SELECTED EXTRACT:
● ● ● ● ●

# 7 Reasons MRE’s are Better than Backpacking Meals



## jmh033089 (Oct 23, 2012)

There is a common misconception among people who have never eaten MRE's that they are the same as backpacking meals. (I'll even admit to being this naive in the past) They are both lightweight meals on the go; that's about where the similarities end.

1. Calories

Most Mountain House backpacking meals have 400-600 calories. All military MRE's have approximately 1250. Everyone knows survival is a calorie game. You have to put as much or more in than you use and MRE's are a more efficient way to do that.

2. Side Dish

Every standard issue MRE comes with a side dish, usually something like rice, vegetables, or fruit. Backpacking meals only come with one main entree unless you buy extra sides.

3. Cracker or Bread

Every MRE comes with a cracker or break package. I don't know about you, but I'm a good southern boy and I like to have some kind of bread at every meal. You gotta have something to push with&#8230;

4. Dessert, Candy, Spread

MRE's come with a dessert package and candy (yes, both) as well as a spread for your bread like peanut butter, jelly, or cheese. Backpack Meal: No, No, and No.

5. Drink Mix

MRE's get a sports drink, hot chocolate, tea, coffee, or shake. Of course with backpacking meal you have to bring your own.

6. Accessories

Every MRE comes with an accessories packet that can include things such as (but not limited to) spoon, matches, TP, wipes, sugar, salt, chewing gum, and of course Tabasco. You know where this is going: Backpack meals have none of these.

● ● ● ● ●

INFORMATION GIVEN:

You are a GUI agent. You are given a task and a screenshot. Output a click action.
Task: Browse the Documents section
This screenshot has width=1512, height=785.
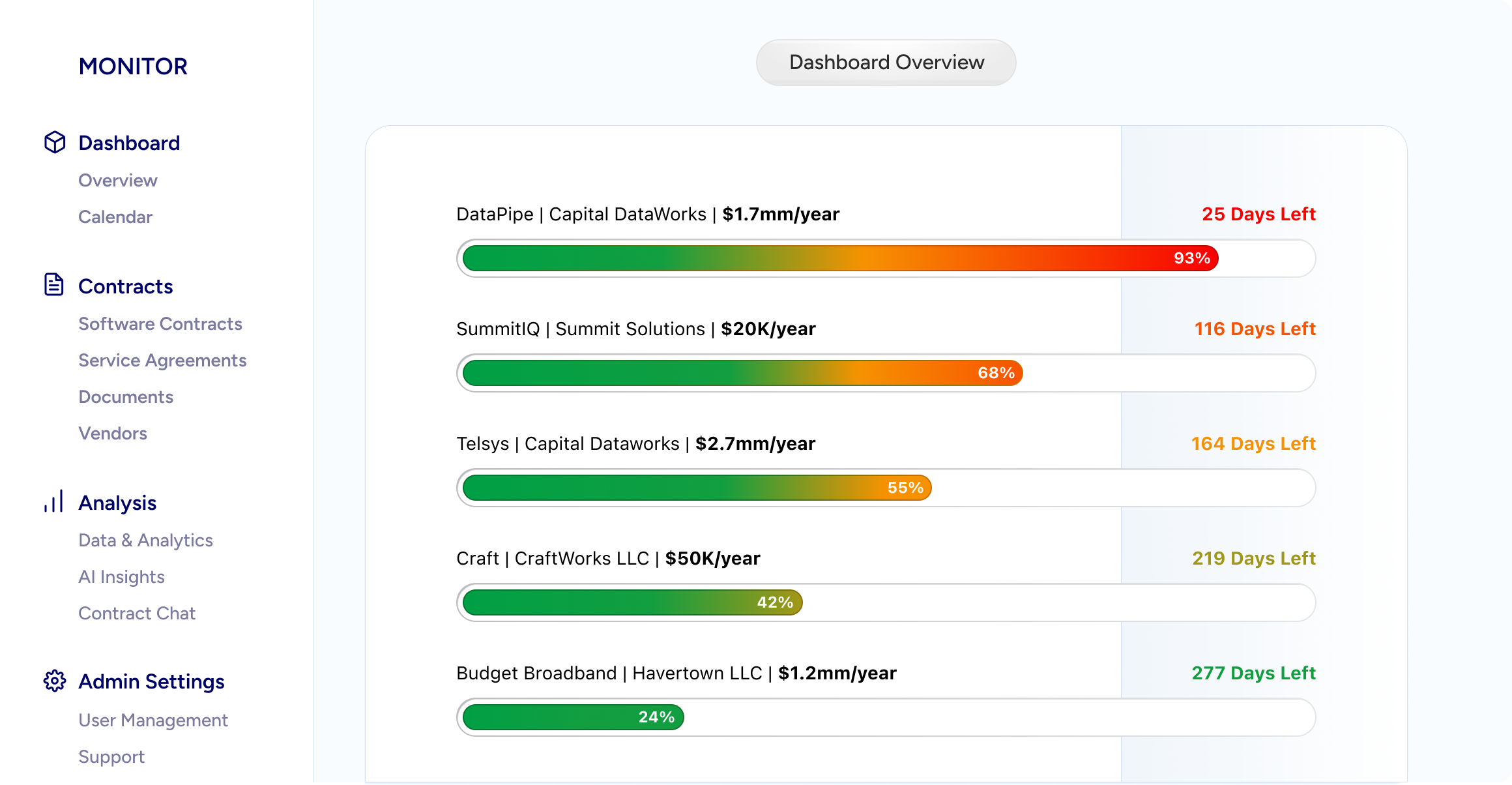(x=126, y=397)
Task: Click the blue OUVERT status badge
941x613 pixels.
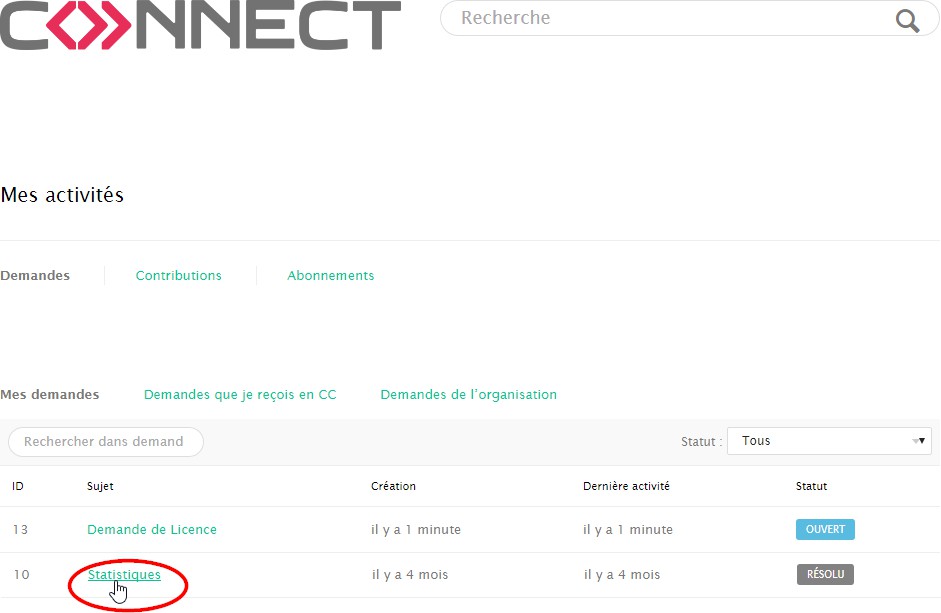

● ● ● ● ●

SHORT PROBLEM:
Please answer these questions about the forum post comparing MREs with backpacking meals, one answer per line:
1. How many calories do most Mountain House backpacking meals have?
2. Which spreads does the post name as examples?
3. What hot sauce is listed among the accessories?

SOLUTION FOR THIS EXERCISE:
1. 400-600 calories
2. Peanut butter, jelly, or cheese
3. Tabasco